Mlliyet Milliyet Blog Milliyet Blog
 
Facebook Connect
Blog Kategorileri
 

24 Mart '11

 
Kategori
İlişkiler
 

Geçip giden yılların getirdikleri

Geçip giden yılların getirdikleri
 

Çevremize baktığımızda birçok can sıkıcı olay, komplo teorileri vs. gibi stres odaklı şeyler yaşanırken arada bir bakıyorsunuz karşınıza, anlamlı, iç benliğinize doğru akan güzellikler de çıkabiliyor.

Yaşlılar haftası dolayısıyla Yenimahalle belediyesinin düzenlemiş olduğu “Geçip Giden Yılların Getirdikleri” adlı harikulade bir yarışmayı hayranlıkla izledik.

Yarışma; yaşlılarımızın, öğretmenlerimiz ve gençlerimizle iletişimlerini sağlamak ve paylaşımlarını artırmak amacıyla hazırlanmıştı, etkinlik olsun diye değil.

Bir ruh taşıyordu içinde.

Öğretmenlerimiz, çocuklarımız ve gençlerimizin yaşlılarımızın anılarından ve hayat tecrübelerinden kazanım elde etmelerine katkı sağlamak çok hoş bir fikirdi doğrusu.

Gerçek yaşam öyküleri ve anılarından yola çıkılarak röportaj, sohbet, öykü tekniğinden de yararlanarak ortaya duygu yüklü yazılar, insanın içine işleyen resimler çıkıvermişti.

*Görev*
Yenimahalle Belediyesinin yaşlılar haftası yarışmasını anlatan yazıyı son cümlesinin ardından sürdürün.

*Verilen Satırlar*
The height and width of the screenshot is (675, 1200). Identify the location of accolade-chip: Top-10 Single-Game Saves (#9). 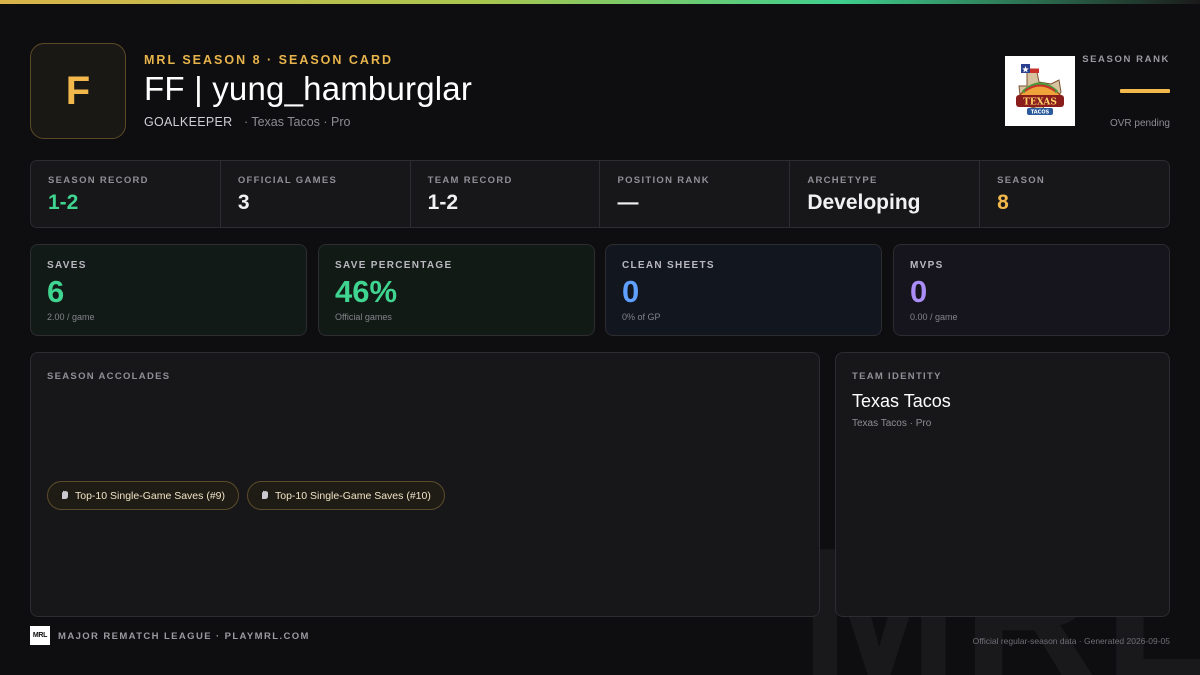
(143, 496).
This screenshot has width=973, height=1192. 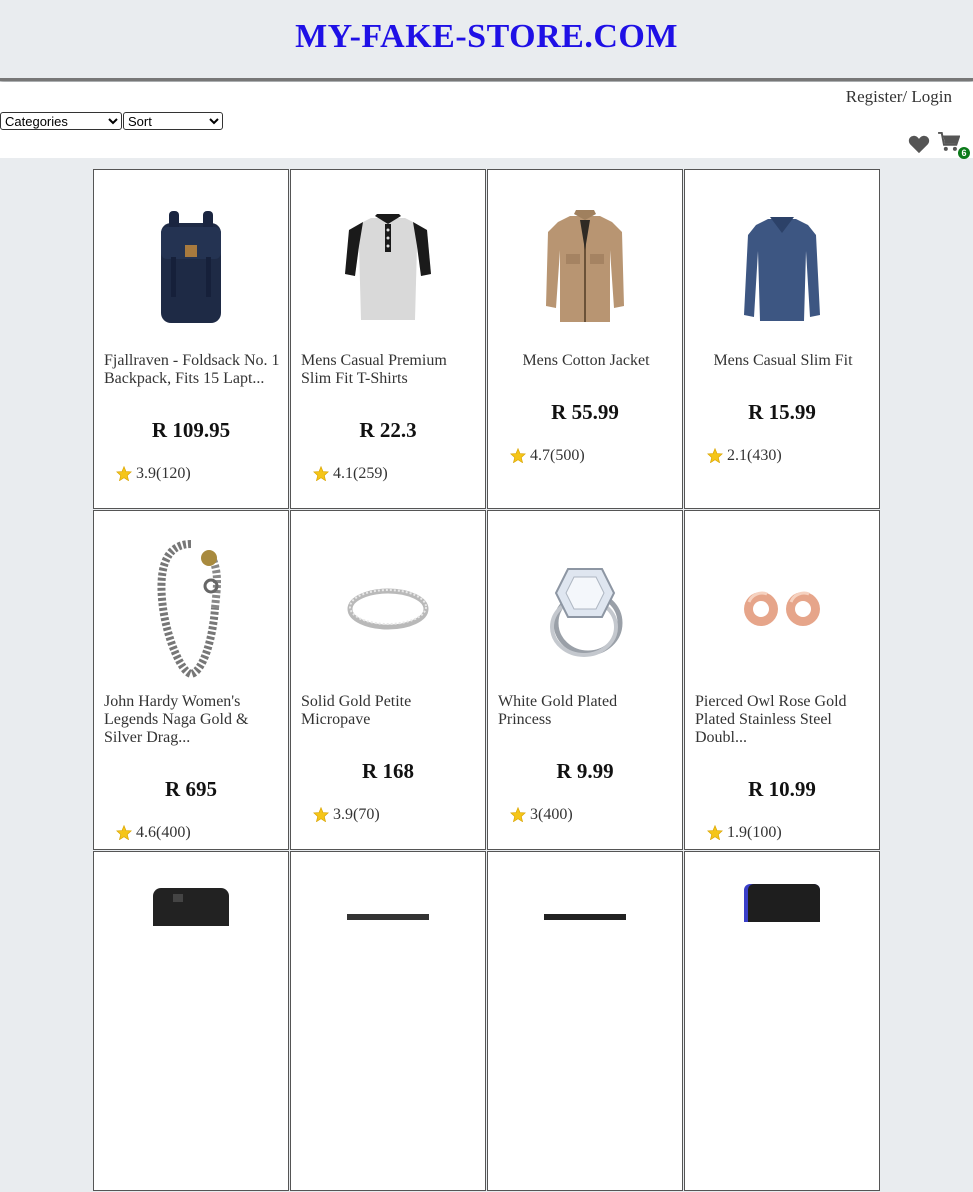 What do you see at coordinates (191, 906) in the screenshot?
I see `hard-drive-icon` at bounding box center [191, 906].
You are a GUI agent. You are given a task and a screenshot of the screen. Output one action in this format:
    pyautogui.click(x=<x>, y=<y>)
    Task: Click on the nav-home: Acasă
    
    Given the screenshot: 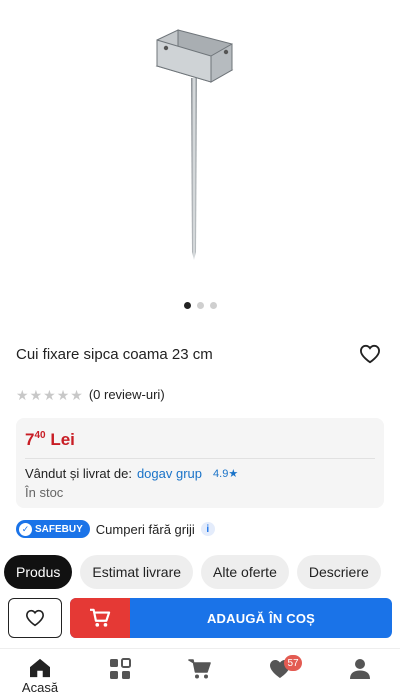 What is the action you would take?
    pyautogui.click(x=40, y=674)
    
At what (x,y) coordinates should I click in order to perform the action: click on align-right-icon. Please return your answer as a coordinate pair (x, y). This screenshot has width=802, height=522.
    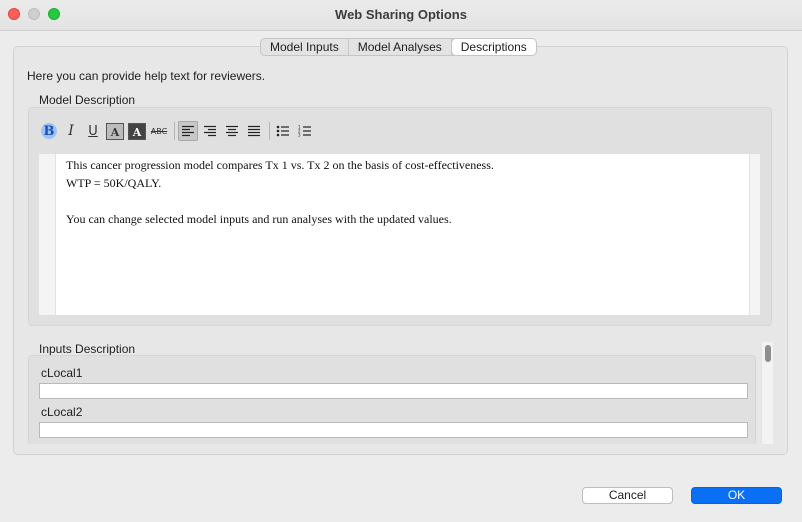
    Looking at the image, I should click on (210, 131).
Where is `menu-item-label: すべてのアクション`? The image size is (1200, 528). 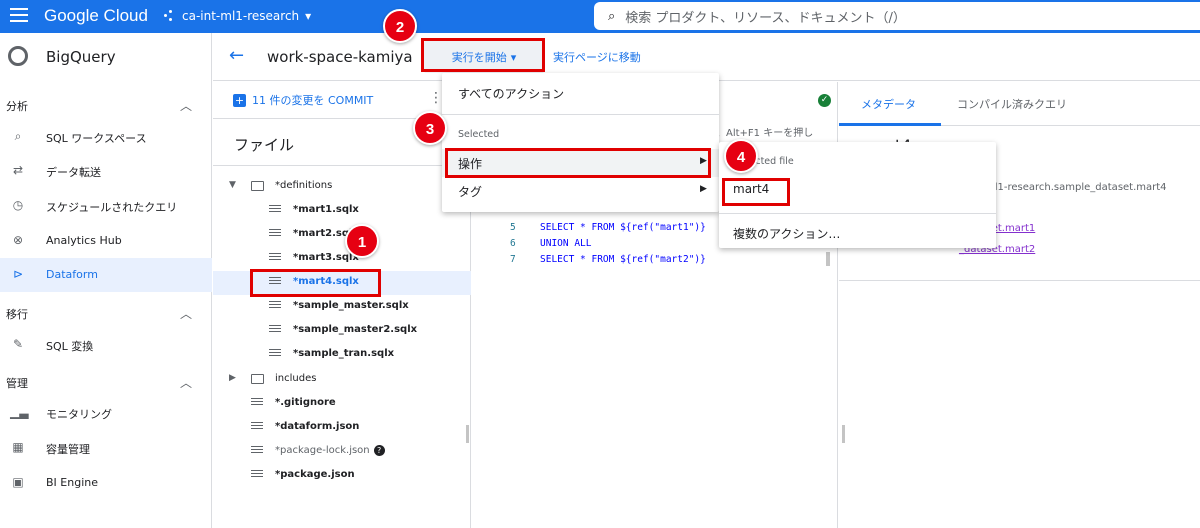
menu-item-label: すべてのアクション is located at coordinates (512, 94).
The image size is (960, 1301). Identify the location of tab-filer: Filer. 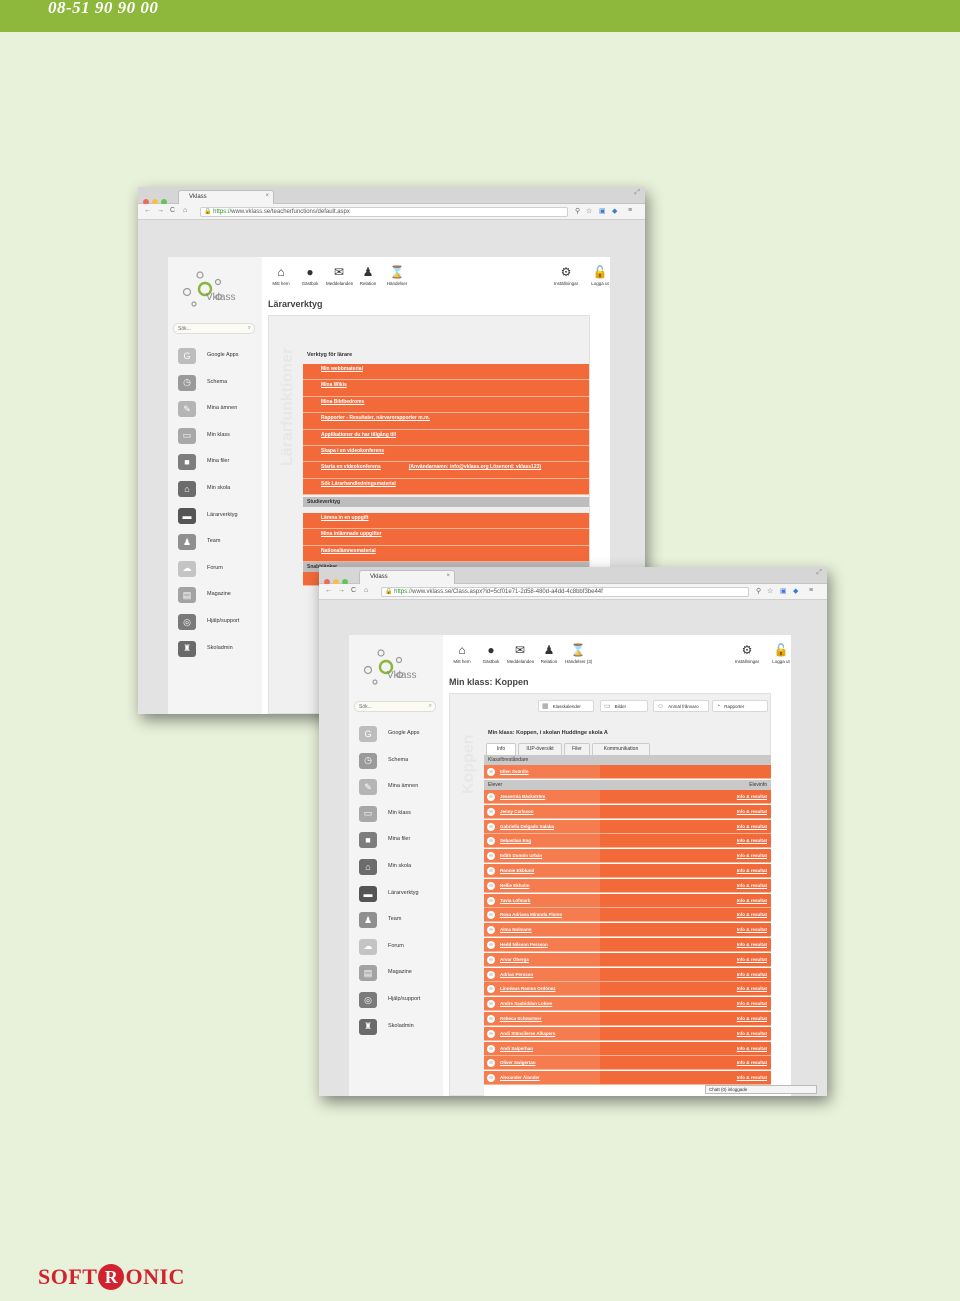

*Yanıt*
* * *

Büyüklerimize her zaman değer verilmesi, sahip çıkılması gerektiğine inandığım için bu projeyi ilk başından itibaren heyecanla takip ediyordum.

Gelişim evrelerini bildiğiniz bir konu sizi daha çok sarıyor.

Ortaya ne gibi yaratıcılık örnekleri çıkacak diye sabırsızlıkla bekliyorsunuz.

Her şeyi mükemmel yapma bilincinde olan bu projenin yaratıcısı Umut Çınar’ı tebrik ediyorum.

Siz bir şeyi ortaya çıkarırsınız ama buna gerekli desteği göremezseniz o fikir ve önerinizin hiçbir ehemmiyeti olmaz uygulamaya koyan Başkan Fethi Yaşar beyi de buradan kutluyorum. Tek tek üşenmeden kompozisyonları okuyan jüri üyelerine, yazar-araştırmacı Abdullah Satoğlu'na teşekkürü borç biliyorum.
* * *
Yarışmaya katılan gerek öğrencilerimizin, gerekse öğretmenlerimizin yazdıkları kompozisyonları tek tek okudum.

Bir taraftan içimin burkulduğu, gözlerimin dolduğu anlar oldu.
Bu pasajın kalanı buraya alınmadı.